Os pesquisadores também compararam o NITD609 com outras drogas contra a malária em ratos infectados pelo P. berghei. ;Nenhuma foi tão potente;, contou Winzeler. A efetividade do composto em doses relativamente pequenas é um ponto a favor, segundo a pesquisadora, porque abre menos oportunidades para o parasita desenvolver resistência à droga.
De acordo com Winzeler, estão sendo realizados testes adicionais em animais e, ainda neste ano, poderão começar os estudos clínicos. Porém ela alerta que muitos medicamentos em potencial costumam falhar na fase em que a droga é testada em pessoas. ;Por isso, é importante que a comunidade científica continue trabalhando para desenvolver outros componentes antimalária.;
O diretor do Instituto Nacional de Alergias e Doenças Infecciosas dos Estados Unidos, Anthony S. Fauci, está impressionado com os resultados obtidos até agora.
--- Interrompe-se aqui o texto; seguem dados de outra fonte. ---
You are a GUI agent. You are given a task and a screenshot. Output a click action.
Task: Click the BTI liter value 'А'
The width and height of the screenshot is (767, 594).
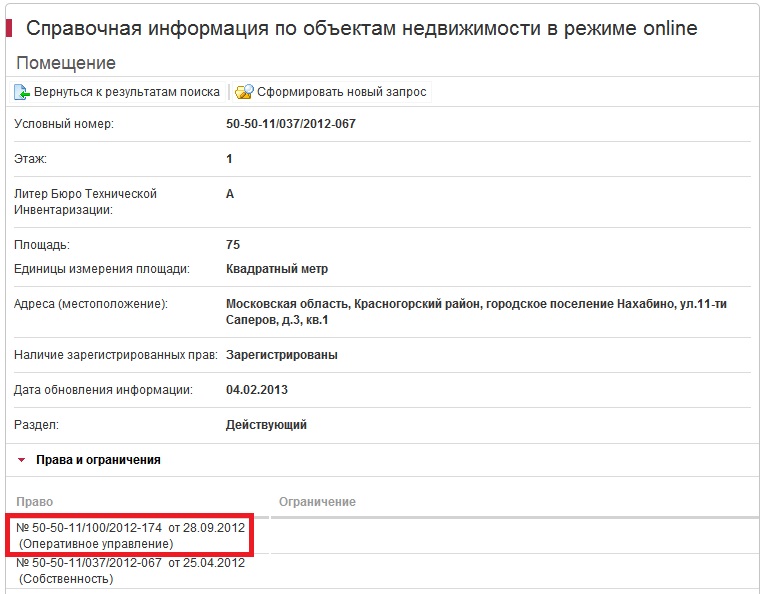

Em um comunicado à imprensa, ele disse que ;apesar de progressos significativos terem sido feitos no controle da malária, a doença ainda mata um milhão de pessoas todos os anos;. ;Já se passou mais de uma década desde que a última nova classe de drogas antimalária, a artemisinina, começou a ser amplamente utilizada. A crescente resistência que os parasitas da malária desenvolvem contra o medicamento exige a descoberta de novas terapias;, acrescentou.